The company aims to first validate a novel method for passively cooling space computers in terrestrial testing. Following this, Sophia plans to purchase a satellite bus from Apex Space and demonstrate the technology's functionality in orbit by late 2027 or early 2028. While other players like SpaceX, Google, or Starcloud are exploring conventional satellite designs with large radiators for their planned space data center constellations, Sophia Space's leadership—CTO Leon Alkalai, CEO Rob Demillo, and chief growth officer Brian Monin—is pursuing a distinct path.

The team has developed a sail-like structure that is notably thin and flexible, contrasting sharply with the bulky, traditional satellite forms. Although generating electricity for Earth use presents technical and regulatory hurdles, Alkalai, who is also a fellow at the Caltech-managed Jet Propulsion Laboratory, was inspired to adapt this design for powering processors in space. This concept aligns with similar insights from Aetherflux, a startup focused on space-based solar power.

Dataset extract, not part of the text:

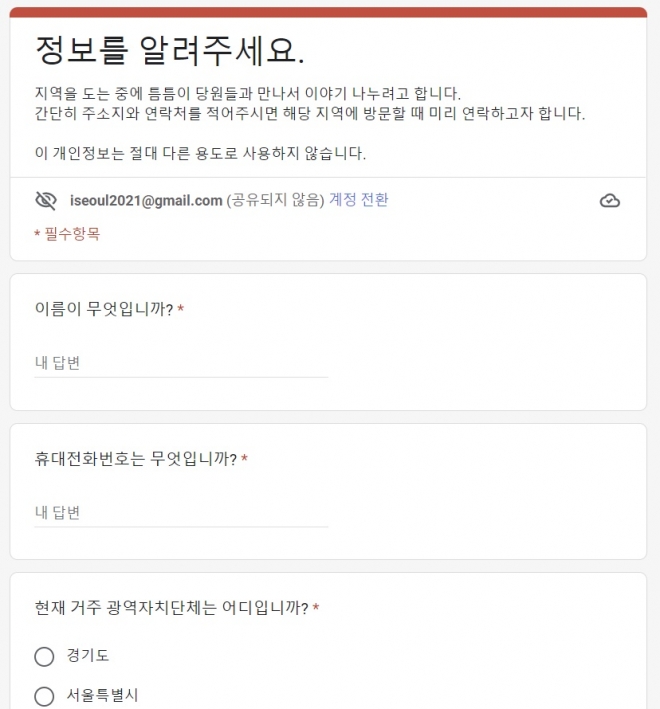
Task: Click the form title 정보를 알려주세요
Action: point(170,48)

As an Nvidia partner, Sophia has created modular server racks equipped with integrated solar panels, named TILES. Each TILE measures one meter by one meter in area and is only a few centimeters thick. According to Demillo, this slim profile allows processors to be placed directly against a passive heat spreader, removing the need for active cooling systems. He anticipates that 92% of the generated power will be dedicated to processing, marking a substantial improvement over traditional architectures.

Achieving this efficiency, however, depends on advanced software to manage and balance workloads across the processors. Looking ahead to the 2030s, Sophia envisions constructing larger space data centers composed of thousands of interconnected TILES. These could form structures as large as 50 meters by 50 meters, capable of delivering one megawatt of computing power.

Demillo emphasizes that approaches using less efficient systems would not be economically viable for space data centers. He also believes that a single, integrated structure will be more practical to implement than a distributed network connected by lasers. Initially, though, Sophia intends to offer its TILE technology to satellite operators who need computing capabilities in orbit.

Potential early adopters could include earth observation satellites that gather vast amounts of sensor data, missile warning and tracking systems receiving billions in Pentagon investment, or the increasingly sophisticated networks used for communications.